--- Job ---
Give back every line of the listing below word for word, with nothing changed.

--- Dataset entries ---
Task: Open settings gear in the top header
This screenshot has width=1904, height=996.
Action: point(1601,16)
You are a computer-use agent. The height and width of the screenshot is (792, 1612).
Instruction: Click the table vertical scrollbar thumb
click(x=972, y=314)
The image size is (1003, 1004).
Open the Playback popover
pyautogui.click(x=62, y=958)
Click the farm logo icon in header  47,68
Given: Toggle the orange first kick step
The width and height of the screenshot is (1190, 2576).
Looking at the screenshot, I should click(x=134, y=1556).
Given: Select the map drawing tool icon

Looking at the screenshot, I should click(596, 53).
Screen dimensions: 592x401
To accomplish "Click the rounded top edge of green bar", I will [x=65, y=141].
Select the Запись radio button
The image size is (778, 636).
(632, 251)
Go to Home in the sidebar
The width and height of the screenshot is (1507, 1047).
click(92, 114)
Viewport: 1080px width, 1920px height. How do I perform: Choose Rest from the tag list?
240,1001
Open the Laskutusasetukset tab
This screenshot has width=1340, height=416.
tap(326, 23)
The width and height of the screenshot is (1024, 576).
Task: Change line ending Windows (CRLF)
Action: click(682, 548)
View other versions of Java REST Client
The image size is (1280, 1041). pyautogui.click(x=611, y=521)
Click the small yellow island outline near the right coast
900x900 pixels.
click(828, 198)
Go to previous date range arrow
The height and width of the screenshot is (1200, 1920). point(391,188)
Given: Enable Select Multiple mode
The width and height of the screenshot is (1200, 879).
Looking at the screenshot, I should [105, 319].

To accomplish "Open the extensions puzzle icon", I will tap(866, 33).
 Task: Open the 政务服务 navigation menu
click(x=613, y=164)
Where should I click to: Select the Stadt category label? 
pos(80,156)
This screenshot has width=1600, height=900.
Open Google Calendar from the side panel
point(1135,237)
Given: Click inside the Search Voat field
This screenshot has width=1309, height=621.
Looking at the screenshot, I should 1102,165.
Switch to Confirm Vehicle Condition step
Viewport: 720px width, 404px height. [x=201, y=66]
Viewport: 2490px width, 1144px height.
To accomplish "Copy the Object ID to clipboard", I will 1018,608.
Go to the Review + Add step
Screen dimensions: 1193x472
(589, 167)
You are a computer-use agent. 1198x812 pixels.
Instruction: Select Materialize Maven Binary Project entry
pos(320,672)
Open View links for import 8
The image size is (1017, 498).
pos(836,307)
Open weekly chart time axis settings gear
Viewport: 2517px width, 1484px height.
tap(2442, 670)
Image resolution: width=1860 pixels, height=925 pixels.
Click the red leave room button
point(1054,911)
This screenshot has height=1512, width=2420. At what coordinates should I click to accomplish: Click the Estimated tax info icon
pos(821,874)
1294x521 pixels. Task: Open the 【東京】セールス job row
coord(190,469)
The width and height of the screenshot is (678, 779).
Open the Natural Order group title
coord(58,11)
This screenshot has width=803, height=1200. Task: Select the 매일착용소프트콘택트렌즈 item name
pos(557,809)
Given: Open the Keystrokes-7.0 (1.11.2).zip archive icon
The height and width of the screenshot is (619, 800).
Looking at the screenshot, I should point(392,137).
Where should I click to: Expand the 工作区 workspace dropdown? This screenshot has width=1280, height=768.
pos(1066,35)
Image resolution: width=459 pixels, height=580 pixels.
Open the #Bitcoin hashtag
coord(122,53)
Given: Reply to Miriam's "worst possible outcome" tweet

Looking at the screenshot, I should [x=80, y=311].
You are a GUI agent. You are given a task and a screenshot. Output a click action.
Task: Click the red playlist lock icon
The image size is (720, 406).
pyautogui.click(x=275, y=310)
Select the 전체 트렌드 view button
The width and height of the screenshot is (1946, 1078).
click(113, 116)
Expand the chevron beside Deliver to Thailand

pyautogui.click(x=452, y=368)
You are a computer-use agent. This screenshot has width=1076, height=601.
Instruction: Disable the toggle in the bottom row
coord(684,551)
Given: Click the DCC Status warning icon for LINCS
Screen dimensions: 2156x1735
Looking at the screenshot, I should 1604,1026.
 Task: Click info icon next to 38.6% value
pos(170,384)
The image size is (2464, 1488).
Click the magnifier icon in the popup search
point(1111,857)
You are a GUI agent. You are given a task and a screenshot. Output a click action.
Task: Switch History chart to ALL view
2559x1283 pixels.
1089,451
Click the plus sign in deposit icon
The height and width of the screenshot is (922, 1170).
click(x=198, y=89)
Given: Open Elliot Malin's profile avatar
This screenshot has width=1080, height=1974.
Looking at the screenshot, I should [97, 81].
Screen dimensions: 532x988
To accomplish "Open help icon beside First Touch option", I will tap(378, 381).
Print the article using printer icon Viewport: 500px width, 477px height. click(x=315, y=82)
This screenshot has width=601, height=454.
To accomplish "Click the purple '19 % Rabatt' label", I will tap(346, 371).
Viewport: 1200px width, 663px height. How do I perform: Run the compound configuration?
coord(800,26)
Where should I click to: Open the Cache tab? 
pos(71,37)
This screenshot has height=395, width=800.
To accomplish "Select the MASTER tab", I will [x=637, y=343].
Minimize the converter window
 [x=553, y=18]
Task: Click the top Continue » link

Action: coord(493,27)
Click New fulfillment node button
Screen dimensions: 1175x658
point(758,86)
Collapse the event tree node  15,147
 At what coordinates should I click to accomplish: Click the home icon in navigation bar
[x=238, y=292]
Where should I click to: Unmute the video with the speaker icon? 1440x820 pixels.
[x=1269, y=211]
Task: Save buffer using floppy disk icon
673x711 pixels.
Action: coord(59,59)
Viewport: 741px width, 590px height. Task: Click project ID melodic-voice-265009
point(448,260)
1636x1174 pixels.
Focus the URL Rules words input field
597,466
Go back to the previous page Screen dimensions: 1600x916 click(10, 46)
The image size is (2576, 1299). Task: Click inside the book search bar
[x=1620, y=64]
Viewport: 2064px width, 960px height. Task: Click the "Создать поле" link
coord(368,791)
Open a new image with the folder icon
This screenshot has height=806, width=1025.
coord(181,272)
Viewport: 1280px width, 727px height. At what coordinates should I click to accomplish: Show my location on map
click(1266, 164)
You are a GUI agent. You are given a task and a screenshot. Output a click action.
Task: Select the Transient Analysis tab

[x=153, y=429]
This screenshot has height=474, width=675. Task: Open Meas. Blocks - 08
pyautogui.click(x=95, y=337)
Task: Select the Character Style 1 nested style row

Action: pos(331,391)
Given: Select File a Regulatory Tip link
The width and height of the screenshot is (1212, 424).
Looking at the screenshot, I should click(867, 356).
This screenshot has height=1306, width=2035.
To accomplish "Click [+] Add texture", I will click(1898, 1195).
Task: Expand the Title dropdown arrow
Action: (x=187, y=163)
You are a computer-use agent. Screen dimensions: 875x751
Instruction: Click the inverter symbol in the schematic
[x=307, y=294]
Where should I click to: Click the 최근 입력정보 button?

--- Finished exercise ---
Task: Open settings gear in the top header
This screenshot has width=1904, height=996.
Action: point(1601,16)
You are a computer-use agent. The height and width of the screenshot is (792, 1612).
Instruction: Click the table vertical scrollbar thumb
click(x=972, y=314)
The image size is (1003, 1004).
Open the Playback popover
pyautogui.click(x=62, y=958)
Click the farm logo icon in header  47,68
Given: Toggle the orange first kick step
The width and height of the screenshot is (1190, 2576).
Looking at the screenshot, I should click(x=134, y=1556).
Given: Select the map drawing tool icon

Looking at the screenshot, I should click(596, 53).
Screen dimensions: 592x401
To accomplish "Click the rounded top edge of green bar", I will [x=65, y=141].
Select the Запись radio button
The image size is (778, 636).
(632, 251)
Go to Home in the sidebar
The width and height of the screenshot is (1507, 1047).
click(92, 114)
Viewport: 1080px width, 1920px height. How do I perform: Choose Rest from the tag list?
240,1001
Open the Laskutusasetukset tab
This screenshot has width=1340, height=416.
tap(326, 23)
The width and height of the screenshot is (1024, 576).
Task: Change line ending Windows (CRLF)
Action: click(682, 548)
View other versions of Java REST Client
The image size is (1280, 1041). pyautogui.click(x=611, y=521)
Click the small yellow island outline near the right coast
900x900 pixels.
click(828, 198)
Go to previous date range arrow
The height and width of the screenshot is (1200, 1920). point(391,188)
Given: Enable Select Multiple mode
The width and height of the screenshot is (1200, 879).
Looking at the screenshot, I should [105, 319].

To accomplish "Open the extensions puzzle icon", I will tap(866, 33).
 Task: Open the 政务服务 navigation menu
click(x=613, y=164)
Where should I click to: Select the Stadt category label? 
pos(80,156)
This screenshot has width=1600, height=900.
Open Google Calendar from the side panel
point(1135,237)
Given: Click inside the Search Voat field
This screenshot has width=1309, height=621.
Looking at the screenshot, I should 1102,165.
Switch to Confirm Vehicle Condition step
Viewport: 720px width, 404px height. [x=201, y=66]
Viewport: 2490px width, 1144px height.
To accomplish "Copy the Object ID to clipboard", I will 1018,608.
Go to the Review + Add step
Screen dimensions: 1193x472
(589, 167)
You are a computer-use agent. 1198x812 pixels.
Instruction: Select Materialize Maven Binary Project entry
pos(320,672)
Open View links for import 8
The image size is (1017, 498).
pos(836,307)
Open weekly chart time axis settings gear
Viewport: 2517px width, 1484px height.
tap(2442, 670)
Image resolution: width=1860 pixels, height=925 pixels.
Click the red leave room button
point(1054,911)
This screenshot has height=1512, width=2420. At what coordinates should I click to accomplish: Click the Estimated tax info icon
pos(821,874)
1294x521 pixels. Task: Open the 【東京】セールス job row
coord(190,469)
The width and height of the screenshot is (678, 779).
Open the Natural Order group title
coord(58,11)
This screenshot has width=803, height=1200. Task: Select the 매일착용소프트콘택트렌즈 item name
pos(557,809)
Given: Open the Keystrokes-7.0 (1.11.2).zip archive icon
The height and width of the screenshot is (619, 800).
Looking at the screenshot, I should point(392,137).
Where should I click to: Expand the 工作区 workspace dropdown? This screenshot has width=1280, height=768.
pos(1066,35)
Image resolution: width=459 pixels, height=580 pixels.
Open the #Bitcoin hashtag
coord(122,53)
Given: Reply to Miriam's "worst possible outcome" tweet

Looking at the screenshot, I should [x=80, y=311].
You are a GUI agent. You are given a task and a screenshot. Output a click action.
Task: Click the red playlist lock icon
The image size is (720, 406).
pyautogui.click(x=275, y=310)
Select the 전체 트렌드 view button
The width and height of the screenshot is (1946, 1078).
click(113, 116)
Expand the chevron beside Deliver to Thailand

pyautogui.click(x=452, y=368)
You are a computer-use agent. This screenshot has width=1076, height=601.
Instruction: Disable the toggle in the bottom row
coord(684,551)
Given: Click the DCC Status warning icon for LINCS
Screen dimensions: 2156x1735
Looking at the screenshot, I should 1604,1026.
 Task: Click info icon next to 38.6% value
pos(170,384)
The image size is (2464, 1488).
Click the magnifier icon in the popup search
point(1111,857)
You are a GUI agent. You are given a task and a screenshot. Output a click action.
Task: Switch History chart to ALL view
2559x1283 pixels.
1089,451
Click the plus sign in deposit icon
The height and width of the screenshot is (922, 1170).
click(x=198, y=89)
Given: Open Elliot Malin's profile avatar
This screenshot has width=1080, height=1974.
Looking at the screenshot, I should [97, 81].
Screen dimensions: 532x988
To accomplish "Open help icon beside First Touch option", I will tap(378, 381).
Print the article using printer icon Viewport: 500px width, 477px height. click(x=315, y=82)
This screenshot has width=601, height=454.
To accomplish "Click the purple '19 % Rabatt' label", I will tap(346, 371).
Viewport: 1200px width, 663px height. How do I perform: Run the compound configuration?
coord(800,26)
Where should I click to: Open the Cache tab? 
pos(71,37)
This screenshot has height=395, width=800.
To accomplish "Select the MASTER tab", I will [x=637, y=343].
Minimize the converter window
 [x=553, y=18]
Task: Click the top Continue » link

Action: coord(493,27)
Click New fulfillment node button
Screen dimensions: 1175x658
point(758,86)
Collapse the event tree node  15,147
 At what coordinates should I click to accomplish: Click the home icon in navigation bar
[x=238, y=292]
Where should I click to: Unmute the video with the speaker icon? 1440x820 pixels.
[x=1269, y=211]
Task: Save buffer using floppy disk icon
673x711 pixels.
Action: coord(59,59)
Viewport: 741px width, 590px height. Task: Click project ID melodic-voice-265009
point(448,260)
1636x1174 pixels.
Focus the URL Rules words input field
597,466
Go back to the previous page Screen dimensions: 1600x916 click(10, 46)
The image size is (2576, 1299). Task: Click inside the book search bar
[x=1620, y=64]
Viewport: 2064px width, 960px height. Task: Click the "Создать поле" link
coord(368,791)
Open a new image with the folder icon
This screenshot has height=806, width=1025.
coord(181,272)
Viewport: 1280px width, 727px height. At what coordinates should I click to accomplish: Show my location on map
click(1266, 164)
You are a GUI agent. You are given a task and a screenshot. Output a click action.
Task: Select the Transient Analysis tab

[x=153, y=429]
This screenshot has height=474, width=675. Task: Open Meas. Blocks - 08
pyautogui.click(x=95, y=337)
Task: Select the Character Style 1 nested style row

Action: pos(331,391)
Given: Select File a Regulatory Tip link
The width and height of the screenshot is (1212, 424).
Looking at the screenshot, I should click(867, 356).
This screenshot has height=1306, width=2035.
To accomplish "Click [+] Add texture", I will click(1898, 1195).
Task: Expand the Title dropdown arrow
Action: (x=187, y=163)
You are a computer-use agent. Screen dimensions: 875x751
Instruction: Click the inverter symbol in the schematic
[x=307, y=294]
Where should I click to: Click the 최근 입력정보 button?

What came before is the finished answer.